Precarietà. Una parola che un’intera generazione, quella degli over 30, ha imparato a conoscere a sue spese. Il lavoro non c’è e quello che si trova spesso e volentieri rappresenta un ‘contentino’, un impiego provvisorio in attesa del lavoro dei sogni, magari in linea con il proprio titolo di studi, che consenta una vita rispettabile o quantomeno dignitosa. Ma poi il ‘lavoretto’ si trasforma in qualcosa di permanente.
Guardandosi intorno in città cascano quasi all’occhio: giovani impegnati in varie mansioni nel settore privato alle prese con un lavoro che neanche volevano ma che hanno dovuto accettare per ‘tirare avanti’. Per carità il lavoro non deve cadere dal cielo, ma la sottile linea tra il “vivere” e il “sopravvivere”, a più di 30 anni e con uno stipendio di poche centinaia di euro mensili, spesso viene varcata.
Non è difficile trovare in un pub di Campobasso un laureato in Economia o in un negozio di abbigliamento una psicologa da 110 e lode.
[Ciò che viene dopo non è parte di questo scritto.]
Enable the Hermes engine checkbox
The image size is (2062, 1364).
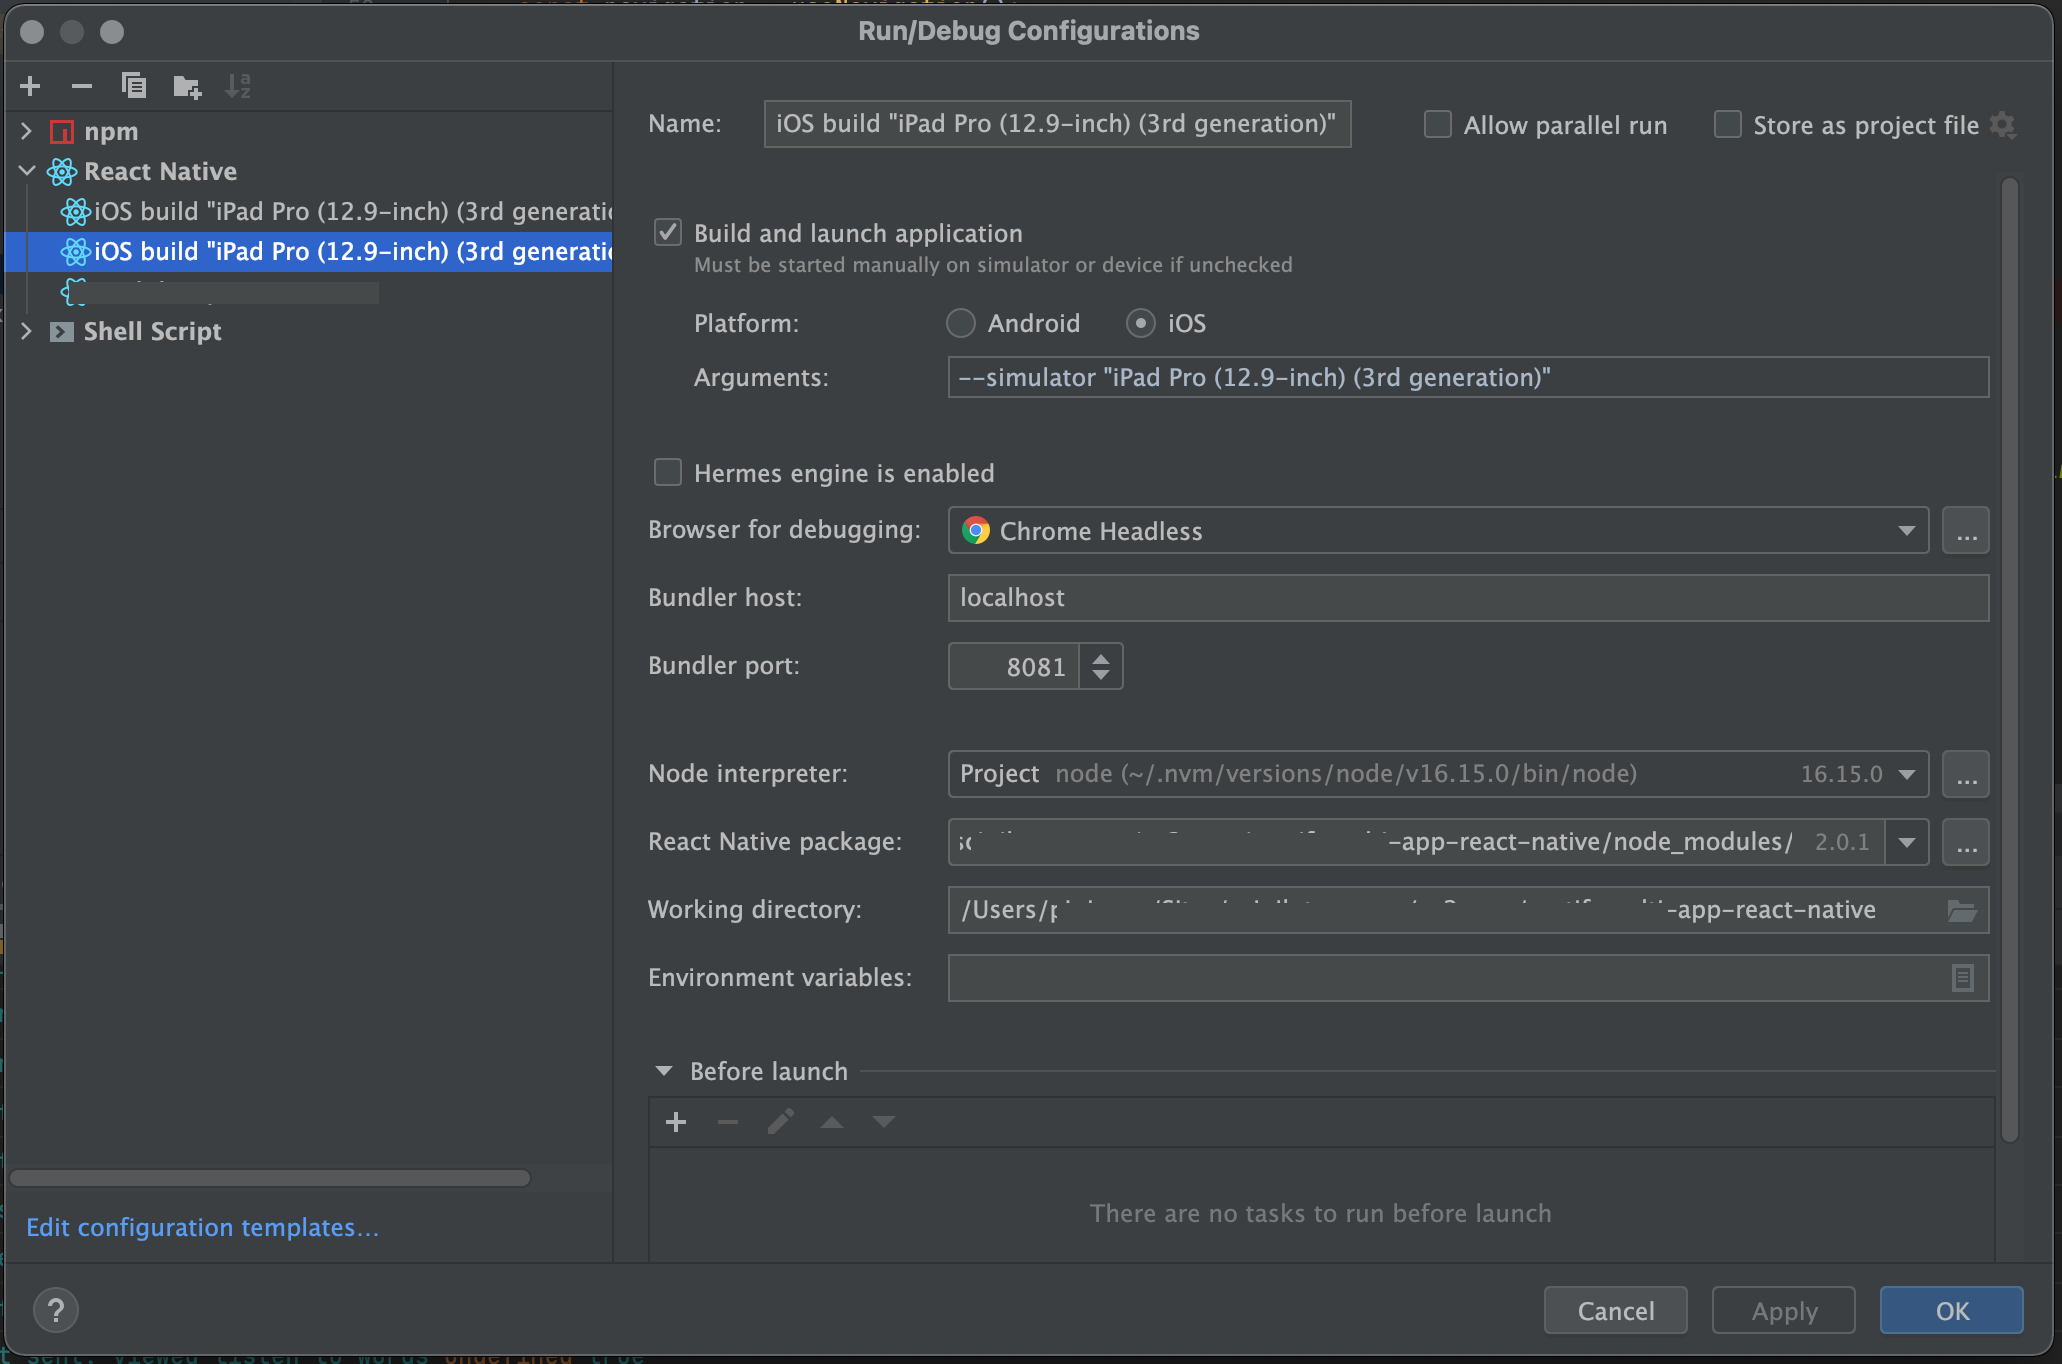point(667,472)
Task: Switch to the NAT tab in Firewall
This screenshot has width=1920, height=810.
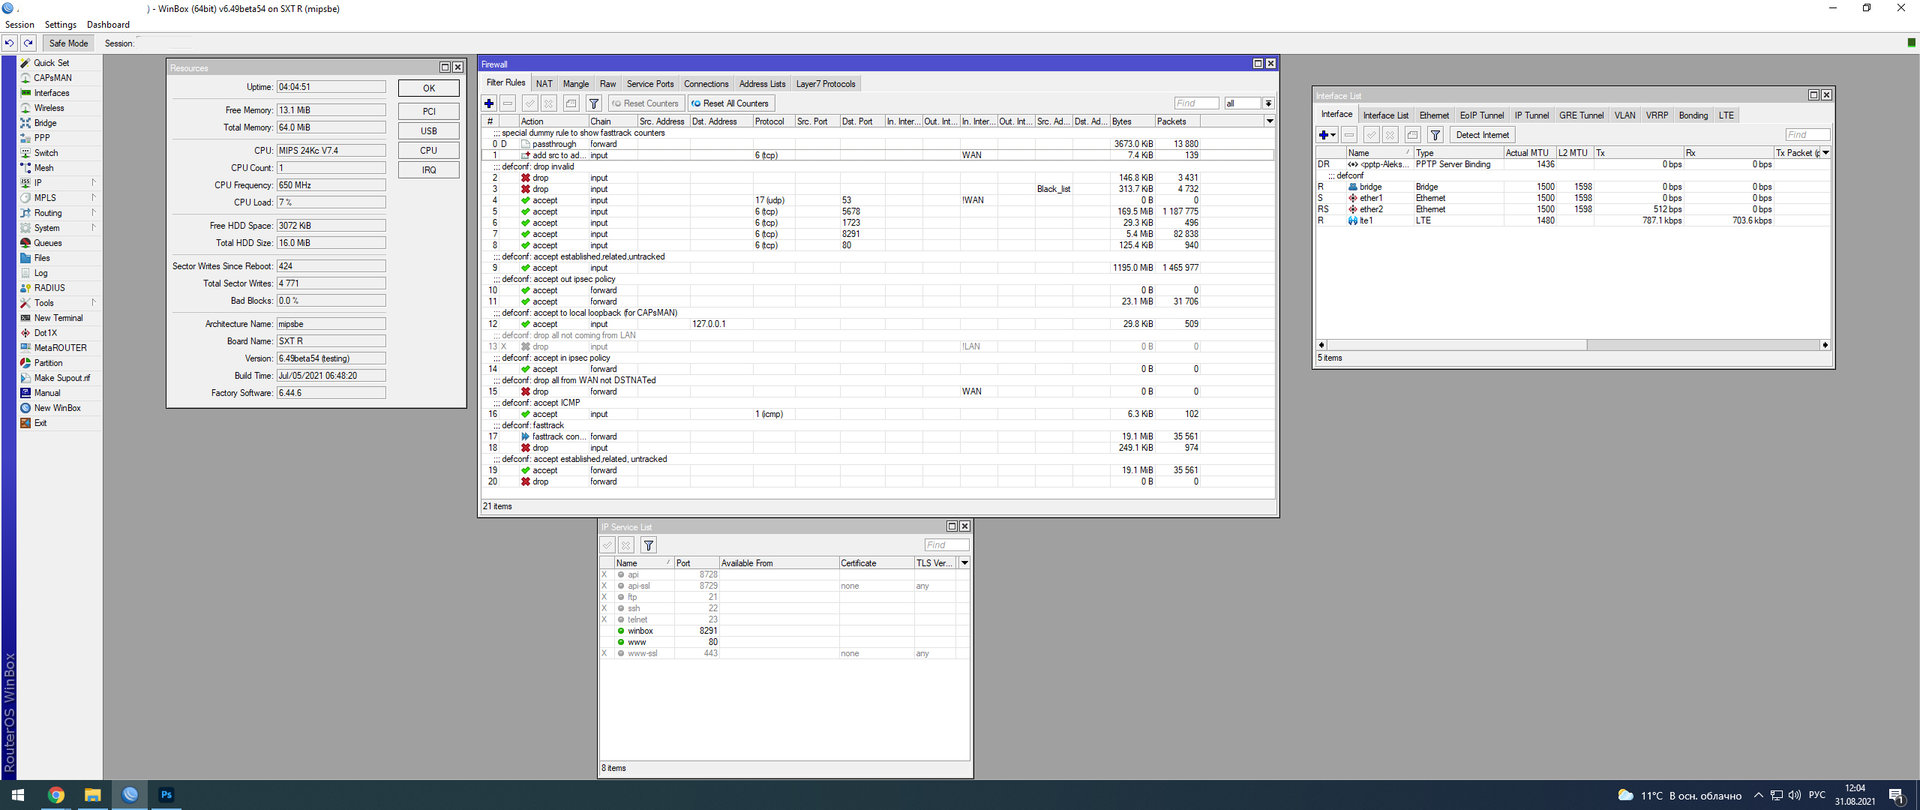Action: (544, 84)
Ce ne sono e ne sono tantissimi. Di ‘bamboccioni’ nemmeno l’ombra. C’è chi si divide tra due lavori pur di mettere insieme uno stipendio degno di essere chiamato tale. C’è chi lavora di notte, di domenica, chi, con il doppio del tempo, guadagna la metà mentre le bollette si moltiplicano.
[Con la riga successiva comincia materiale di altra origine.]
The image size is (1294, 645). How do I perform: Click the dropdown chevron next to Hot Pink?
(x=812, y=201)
Tutto ciò viene reso possibile da un altro aspetto non trascurabile: molti titolari non possono e spesso non vogliono ‘sistemare’ a livello burocratico i propri dipendenti. Un po’ perché «lo Stato ci uccide con le tasse», un po’ perché sguazzano nel guadagno in nero a discapito di chi lavora come se fosse sotto contratto. I più benevoli trovano escamotage burocratici per mettere in regola i propri dipendenti con contratti part time o simili.
Non è populismo ma semplice realtà. Fatelo un giro tra i negozi, andate a mangiare in quei locali tanto sponsorizzati e parlate con quei dipendenti. Forse, per la paura di perdere l’impiego, non confermeranno mai di lavorare in nero o con un contratto che non rispecchia le ore di lavoro effettive. Eppure ce ne sono tanti in città.
La conferma arriverebbe se ci fossero più controlli dagli enti preposti e più sanzioni. Noi di Primo Piano Molise abbiamo chiesto ai dipendenti di alcuni locali e attività commerciali in giro per la città di rivelarci la verità.
Chiara (chiameremo ognuno di loro con un nome inventato), 37 anni, lavora dal 2008 in un centro estetico. Ha un contratto part time ma lavora a tempo pieno per 600 euro al mese, 5 giorni su 7. «Mi devo accontentare – dice – perché è difficile trovare lavoro in un altro posto. Ma così non riesco a mettere nulla da parte e non posso neanche permettermi di pensare di avere un figlio. E intanto il tempo passa…».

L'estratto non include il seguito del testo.